哭声不大不小,正好顺着风飘到宋清朗耳朵里,他脚步一顿,皱眉看向猪猱场边哭天抢地的女孩。
“驭兽靠他们,怕是永远也赢不了天机。”
今日四脉试炼赛的比赛结果出来了,驭兽一脉和往年一样,排在最末位。
四个首席驭兽师也都早昨晚回到灵兽山,其中有一位遭受重创,此时正在秘境洞府中修养灵脉。
宋清朗被此战搅得心思混乱,冷嘲热讽停不下来,骆笙听不下去,打断道:“师兄糊涂了?难道师兄以为光靠驭兽现在的力量就能赢过天机了?还是说师兄眼中,比赛结果比杀妖重要?”

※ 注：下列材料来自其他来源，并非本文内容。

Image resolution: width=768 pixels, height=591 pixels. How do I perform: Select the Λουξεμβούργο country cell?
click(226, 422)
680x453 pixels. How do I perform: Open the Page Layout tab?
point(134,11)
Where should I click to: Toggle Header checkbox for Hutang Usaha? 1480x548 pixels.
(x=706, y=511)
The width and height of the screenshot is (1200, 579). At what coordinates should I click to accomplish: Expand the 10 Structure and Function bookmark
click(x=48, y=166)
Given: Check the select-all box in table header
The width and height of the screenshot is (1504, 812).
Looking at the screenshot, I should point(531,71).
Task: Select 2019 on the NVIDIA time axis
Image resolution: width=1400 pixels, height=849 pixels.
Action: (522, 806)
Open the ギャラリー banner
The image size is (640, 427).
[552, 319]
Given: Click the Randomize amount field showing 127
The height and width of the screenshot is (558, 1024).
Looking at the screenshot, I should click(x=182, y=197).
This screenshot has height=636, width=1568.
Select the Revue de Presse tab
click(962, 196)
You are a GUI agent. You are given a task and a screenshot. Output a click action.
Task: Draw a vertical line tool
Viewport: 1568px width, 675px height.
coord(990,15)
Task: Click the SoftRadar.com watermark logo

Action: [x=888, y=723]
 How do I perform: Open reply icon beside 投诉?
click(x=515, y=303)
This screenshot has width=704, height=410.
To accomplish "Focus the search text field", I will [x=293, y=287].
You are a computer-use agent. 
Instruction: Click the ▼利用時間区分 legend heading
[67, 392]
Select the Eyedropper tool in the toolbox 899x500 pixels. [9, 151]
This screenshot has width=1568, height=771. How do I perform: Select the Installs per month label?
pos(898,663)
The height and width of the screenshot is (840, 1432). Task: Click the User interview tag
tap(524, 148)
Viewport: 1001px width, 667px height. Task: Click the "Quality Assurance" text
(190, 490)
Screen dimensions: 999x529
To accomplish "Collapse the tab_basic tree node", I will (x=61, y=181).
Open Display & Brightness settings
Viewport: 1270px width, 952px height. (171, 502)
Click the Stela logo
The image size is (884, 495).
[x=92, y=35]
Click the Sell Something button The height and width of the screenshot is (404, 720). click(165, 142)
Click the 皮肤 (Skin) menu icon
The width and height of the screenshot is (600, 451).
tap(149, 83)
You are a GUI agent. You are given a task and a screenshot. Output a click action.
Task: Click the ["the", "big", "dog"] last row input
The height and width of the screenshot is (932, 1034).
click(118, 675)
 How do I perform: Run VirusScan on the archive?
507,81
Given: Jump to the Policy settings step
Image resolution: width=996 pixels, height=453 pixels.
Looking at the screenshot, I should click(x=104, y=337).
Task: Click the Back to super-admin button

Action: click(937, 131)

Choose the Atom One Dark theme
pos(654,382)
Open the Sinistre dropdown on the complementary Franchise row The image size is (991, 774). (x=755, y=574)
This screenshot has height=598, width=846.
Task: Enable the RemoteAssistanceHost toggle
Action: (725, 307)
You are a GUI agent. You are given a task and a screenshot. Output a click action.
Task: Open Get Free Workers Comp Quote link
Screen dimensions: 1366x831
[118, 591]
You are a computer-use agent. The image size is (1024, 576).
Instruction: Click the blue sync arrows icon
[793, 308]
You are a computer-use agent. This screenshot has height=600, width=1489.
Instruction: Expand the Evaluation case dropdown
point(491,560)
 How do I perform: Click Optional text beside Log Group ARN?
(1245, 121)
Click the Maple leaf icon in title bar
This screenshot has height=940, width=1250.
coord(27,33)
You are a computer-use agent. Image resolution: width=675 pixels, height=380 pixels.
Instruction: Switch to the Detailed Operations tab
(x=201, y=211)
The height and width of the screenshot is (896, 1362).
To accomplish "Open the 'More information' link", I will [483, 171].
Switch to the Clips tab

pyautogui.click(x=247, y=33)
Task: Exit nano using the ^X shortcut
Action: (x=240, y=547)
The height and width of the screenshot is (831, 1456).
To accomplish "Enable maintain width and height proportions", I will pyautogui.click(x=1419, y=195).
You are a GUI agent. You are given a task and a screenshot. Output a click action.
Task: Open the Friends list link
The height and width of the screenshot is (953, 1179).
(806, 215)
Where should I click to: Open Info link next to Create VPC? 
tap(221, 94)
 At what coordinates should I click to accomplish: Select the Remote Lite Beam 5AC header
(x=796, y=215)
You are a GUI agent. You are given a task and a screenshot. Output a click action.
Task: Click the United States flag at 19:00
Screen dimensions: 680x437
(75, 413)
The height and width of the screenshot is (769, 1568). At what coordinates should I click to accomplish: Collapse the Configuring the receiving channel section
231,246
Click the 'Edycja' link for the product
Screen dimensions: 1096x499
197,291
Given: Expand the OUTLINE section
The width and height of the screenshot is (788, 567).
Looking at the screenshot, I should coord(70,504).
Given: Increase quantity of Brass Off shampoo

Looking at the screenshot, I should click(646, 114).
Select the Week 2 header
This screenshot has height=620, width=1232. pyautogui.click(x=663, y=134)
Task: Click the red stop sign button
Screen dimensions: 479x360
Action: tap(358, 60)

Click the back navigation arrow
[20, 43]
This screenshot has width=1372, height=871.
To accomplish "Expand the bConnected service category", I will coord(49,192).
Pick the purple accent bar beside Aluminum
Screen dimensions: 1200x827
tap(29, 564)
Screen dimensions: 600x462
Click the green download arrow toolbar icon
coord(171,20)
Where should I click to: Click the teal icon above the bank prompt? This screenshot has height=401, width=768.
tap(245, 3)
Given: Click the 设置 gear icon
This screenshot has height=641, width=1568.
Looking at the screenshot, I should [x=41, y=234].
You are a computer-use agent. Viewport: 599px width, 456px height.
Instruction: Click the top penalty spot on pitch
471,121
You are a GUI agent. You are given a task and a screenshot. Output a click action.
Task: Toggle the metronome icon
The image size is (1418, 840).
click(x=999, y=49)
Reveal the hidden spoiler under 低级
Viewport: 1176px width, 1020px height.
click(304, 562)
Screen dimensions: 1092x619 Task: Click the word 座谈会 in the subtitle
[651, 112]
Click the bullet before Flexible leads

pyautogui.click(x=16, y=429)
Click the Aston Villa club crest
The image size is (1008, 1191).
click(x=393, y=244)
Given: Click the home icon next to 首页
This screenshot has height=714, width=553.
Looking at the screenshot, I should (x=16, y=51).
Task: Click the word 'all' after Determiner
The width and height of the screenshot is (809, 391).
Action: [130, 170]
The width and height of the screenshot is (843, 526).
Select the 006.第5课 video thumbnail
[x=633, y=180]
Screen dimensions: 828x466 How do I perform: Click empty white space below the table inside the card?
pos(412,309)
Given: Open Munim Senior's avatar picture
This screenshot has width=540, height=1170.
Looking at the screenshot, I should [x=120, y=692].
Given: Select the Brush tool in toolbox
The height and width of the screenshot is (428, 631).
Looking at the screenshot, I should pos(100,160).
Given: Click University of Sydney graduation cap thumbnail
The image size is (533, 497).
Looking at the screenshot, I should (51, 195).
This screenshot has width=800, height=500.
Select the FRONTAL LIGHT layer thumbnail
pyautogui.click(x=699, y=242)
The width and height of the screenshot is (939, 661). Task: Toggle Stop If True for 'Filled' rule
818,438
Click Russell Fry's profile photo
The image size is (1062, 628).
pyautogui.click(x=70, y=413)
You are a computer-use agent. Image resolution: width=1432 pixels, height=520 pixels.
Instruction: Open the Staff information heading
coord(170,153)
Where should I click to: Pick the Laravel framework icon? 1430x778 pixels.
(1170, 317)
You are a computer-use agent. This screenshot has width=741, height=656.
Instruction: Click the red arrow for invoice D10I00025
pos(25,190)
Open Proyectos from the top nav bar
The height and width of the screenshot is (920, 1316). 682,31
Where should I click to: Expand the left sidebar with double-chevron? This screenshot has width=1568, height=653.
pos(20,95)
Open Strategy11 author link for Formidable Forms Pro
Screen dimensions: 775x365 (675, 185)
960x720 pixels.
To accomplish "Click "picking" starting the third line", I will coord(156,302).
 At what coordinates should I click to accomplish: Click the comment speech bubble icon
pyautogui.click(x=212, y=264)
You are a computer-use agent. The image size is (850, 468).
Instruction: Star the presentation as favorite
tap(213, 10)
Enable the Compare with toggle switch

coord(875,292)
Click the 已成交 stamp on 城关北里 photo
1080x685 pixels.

“我何时这样说?!”宋清朗快步追上前面人,争论道:“我的意思是她这样的人只关注着眼前小事,丝毫没有将天下安危放在心上!根本不配为宗门弟子。”
“于眼前事,尚且不能放在心上,来日登顶宗门庙宇,是否也要事不关己高高挂起?”骆笙话中凌厉带刺,定住脚步猛地转身:“荒泽百姓靠什么活?靠你?靠我?靠天机摆阵?我看师兄才是忘了本。”
“阿笙。”
“难道师兄不觉得驭兽一脉的弟子中,一半没本事只会窝里横,一半又老实过了头吗。”骆笙不依不饶从:“驭兽一脉早就该清醒了!”